>> BEGIN TASK DATA

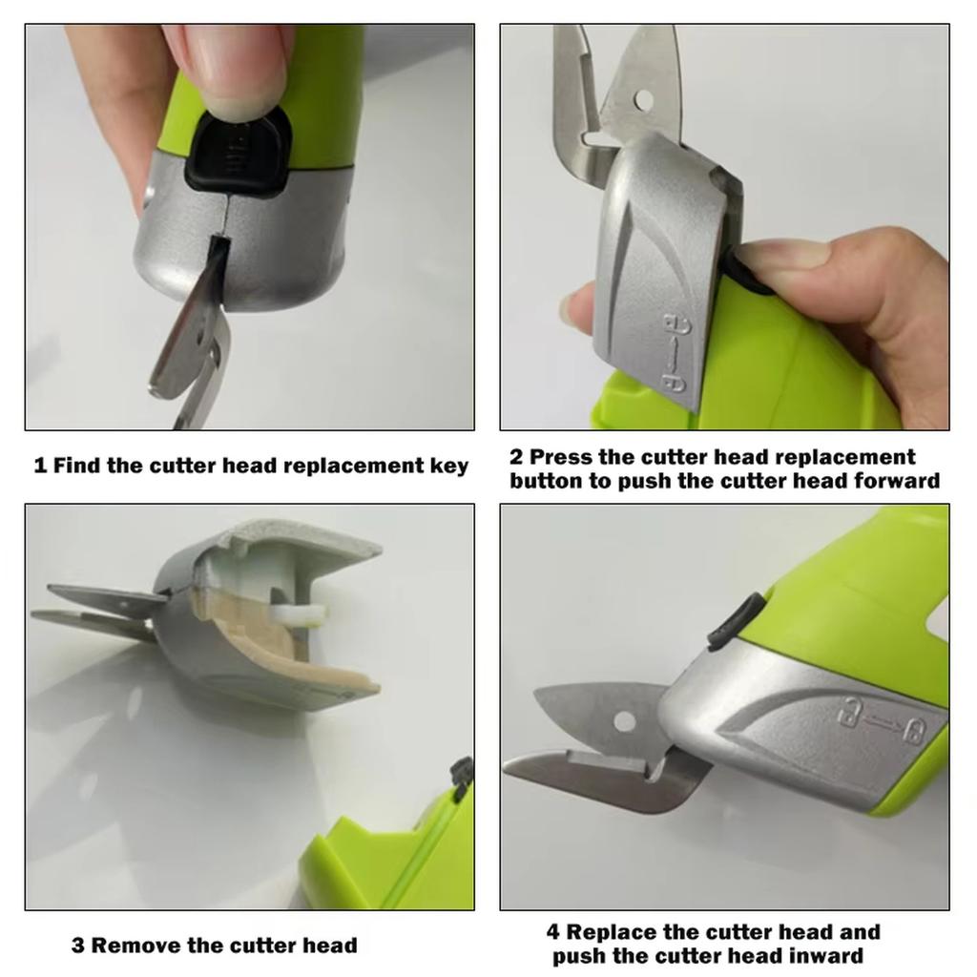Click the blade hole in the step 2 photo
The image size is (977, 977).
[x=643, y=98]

>> END TASK DATA
>> BEGIN TASK DATA

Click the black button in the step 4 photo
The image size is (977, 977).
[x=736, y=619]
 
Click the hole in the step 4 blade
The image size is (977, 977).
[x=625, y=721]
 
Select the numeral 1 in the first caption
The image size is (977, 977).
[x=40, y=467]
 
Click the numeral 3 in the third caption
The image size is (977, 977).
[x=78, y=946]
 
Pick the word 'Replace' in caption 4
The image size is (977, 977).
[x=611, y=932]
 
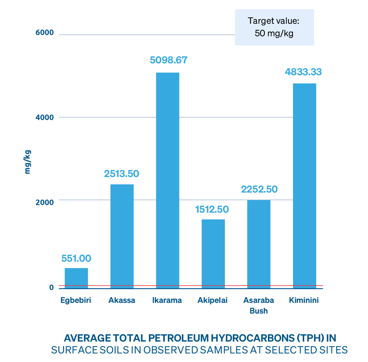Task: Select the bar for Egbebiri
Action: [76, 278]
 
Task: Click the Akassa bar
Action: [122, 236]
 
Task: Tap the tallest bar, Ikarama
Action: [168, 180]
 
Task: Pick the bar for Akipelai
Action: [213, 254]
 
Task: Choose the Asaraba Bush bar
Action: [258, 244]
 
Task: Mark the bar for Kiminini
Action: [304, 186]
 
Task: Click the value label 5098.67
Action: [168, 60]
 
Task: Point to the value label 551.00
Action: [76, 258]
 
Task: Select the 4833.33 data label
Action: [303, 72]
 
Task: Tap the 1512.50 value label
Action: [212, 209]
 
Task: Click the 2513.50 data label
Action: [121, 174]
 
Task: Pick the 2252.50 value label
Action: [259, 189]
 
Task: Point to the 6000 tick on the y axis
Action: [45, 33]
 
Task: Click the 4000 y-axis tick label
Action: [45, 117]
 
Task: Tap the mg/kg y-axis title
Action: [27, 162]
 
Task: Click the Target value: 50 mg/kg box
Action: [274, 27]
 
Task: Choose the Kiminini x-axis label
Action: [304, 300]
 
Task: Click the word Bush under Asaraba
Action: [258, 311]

>> END TASK DATA

§ TO BE DONE:
Print the lines of data above word for word, from the line with "Task: Select the bar for Egbebiri" to the line with "Action: [258, 311]", both lines included. Leave the pictures out.

§ RESULT OF THIS EXERCISE:
Task: Select the bar for Egbebiri
Action: [76, 278]
 
Task: Click the Akassa bar
Action: [122, 236]
 
Task: Tap the tallest bar, Ikarama
Action: [168, 180]
 
Task: Pick the bar for Akipelai
Action: [213, 254]
 
Task: Choose the Asaraba Bush bar
Action: [258, 244]
 
Task: Mark the bar for Kiminini
Action: [304, 186]
 
Task: Click the value label 5098.67
Action: [168, 60]
 
Task: Point to the value label 551.00
Action: [76, 258]
 
Task: Select the 4833.33 data label
Action: [303, 72]
 
Task: Tap the 1512.50 value label
Action: [212, 209]
 
Task: Click the 2513.50 data label
Action: [121, 174]
 
Task: Pick the 2252.50 value label
Action: [259, 189]
 
Task: Point to the 6000 tick on the y axis
Action: [45, 33]
 
Task: Click the 4000 y-axis tick label
Action: [45, 117]
 
Task: Tap the mg/kg y-axis title
Action: [27, 162]
 
Task: Click the Target value: 50 mg/kg box
Action: [274, 27]
 
Task: Choose the Kiminini x-axis label
Action: [304, 300]
 
Task: Click the word Bush under Asaraba
Action: [258, 311]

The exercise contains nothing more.